Michael’s M&A Playbook: After-Action Reviews in M&A
Continuous improvement is a fundamental concept many companies have applied for decades to learn from past problems. You can use various methods to implement it, such as Kaizen or Lean Six Sigma. In its simplest form, companies use a lessons-learned process. Another helpful tool that facilitates this process is the After-Action Review (AAR).
AARs were initially developed by the U.S. Army in the 1970s and provide a structured approach for analyzing past actions, processes, and outcomes. Companies were quick to use this approach because of its simplicity and effectiveness, and you can find many publications about AARs and their application in the business world. By encouraging open discussions and fostering a learning culture, AARs enable individuals and teams to identify their strengths, uncover issues and areas for improvement, and drive actions to achieve future success. This article will explore the importance of AARs, their benefits, and how companies can effectively implement them in M&A.
How to Conduct an Effective AAR
AARs follow four basic questions:
Intended outcome: What did we intend to accomplish?

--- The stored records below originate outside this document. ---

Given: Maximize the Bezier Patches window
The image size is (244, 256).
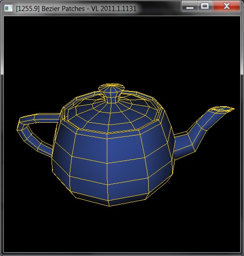Looking at the screenshot, I should (x=205, y=6).
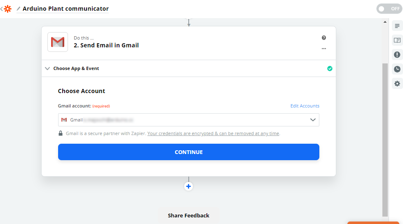403x224 pixels.
Task: Click the Zapier logo icon
Action: click(x=7, y=9)
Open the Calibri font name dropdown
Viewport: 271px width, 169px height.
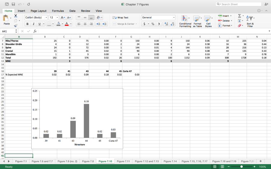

Actual result: What did we do, and what actually happened?
Understanding the actual result: Why did it happen that way?
Improvement actions: What and how can we improve?
Looks simple? It is, which is the reason why many companies started implementing it. To get the full benefits of AARs, conducting them effectively is crucial. Here are some critical steps and tips.
Set clear objectives. Before conducting an AAR, establish the specific objectives and goals you hope to achieve. It will help guide the discussion and ensure that everyone stays on track.
Gather input from all participants. Including all relevant stakeholders in the AAR process is essential, from team members to supervisors. Each person will have a unique perspective and valuable insights to contribute.
Focus on facts and data. AARs should focus on objective data and measurable outcomes rather than subjective opinions. It will help you identify concrete areas for improvement and make data-driven decisions.
Encourage open, honest communication. AARs are most effective when everyone feels comfortable sharing their thoughts and feedback. Create a safe space where people can express their opinions without fear of reprisal. Consider whether to make some of the comments confidential to the team. It supports open discussions.
Assign action items. Once you've identified specific areas for improvement, assign action items to individuals or teams. Follow up on these action items in subsequent AARs to track progress and ensure accountability.
The Key Benefits of AARs
Let’s look at the advantages of AARs. One of the main benefits of AARs is that they help businesses make better decisions. They promote a learning culture. By reflecting on past projects or initiatives, companies can identify what worked well and what didn't and use that information to inform future decisions. It increases the chances of success for future endeavors and helps businesses avoid making the same mistakes twice.
Another benefit of AARs is that they promote collaboration within a team. By bringing together individuals who played different roles in a project, AARs encourage open communication and foster a spirit of partnership, leading to improved relationships and more effective teamwork.
AARs also provide valuable learning and growth opportunities for employees. By reflecting on past successes and failures, employees can gain insights into their strengths and weaknesses and identify areas where they can improve. This helps individuals grow and develop professionally and can lead to a more skilled and talented workforce overall.
Accountability for outcomes is crucial in businesses, and AARs enable individuals and teams to take ownership of their actions. By encouraging self-reflection and identifying areas for improvement, AARs help build a sense of responsibility among team members.
Overall, the key benefits of AARs are improved decision-making, better collaboration, and enhanced learning and growth opportunities for employees. By leveraging the power of AARs, businesses can make meaningful improvements step-by-step that will help them achieve their goals and drive success in the future.
After-Action Reviews in M&A
If you consider M&A one of the many tools management has available to achieve the company's long-term goals, it is clear that AARs are also an excellent tool to improve your M&A results. Following the outline above, here are some tips.
Align the approach for M&A with your company's person or team responsible for AARs in your company. In many companies, this is the PMO (Project Management Office). In most cases, you can use the same processes and templates. Adjust them to the M&A process if needed.
Include AARs in your M&A process document and formalize their use. Be consistent and make participation mandatory. AARs should become a standard step in your M&A process, not an exceptional one.
Like with AARs in general, focus on opportunities. Stop finger-pointing and work on plans to improve results. Underline the aspect of forward-looking actions for your next M&A transactions.
Discuss all five steps of the M&A process, not only the time after the closing. Ensure that you involve pre- and post-closing teams in the reviews.
Document the analysis and findings in an AAR report, including benchmarks to other M&A processes inside and outside your company. Understanding whether you improve step-by-step and how other companies perform is essential.
AARs Can be a Game-Changer
Incorporating AARs into your M&A operations can be a game-changer. These reviews provide valuable insights that can improve your M&A results, promote a culture of continuous learning and growth, and identify areas for improvement. By conducting AARs effectively, you can take your M&A approach and operational process to the next level. Remember, reflection is not just a one-time event but a continuous process that helps your business succeed.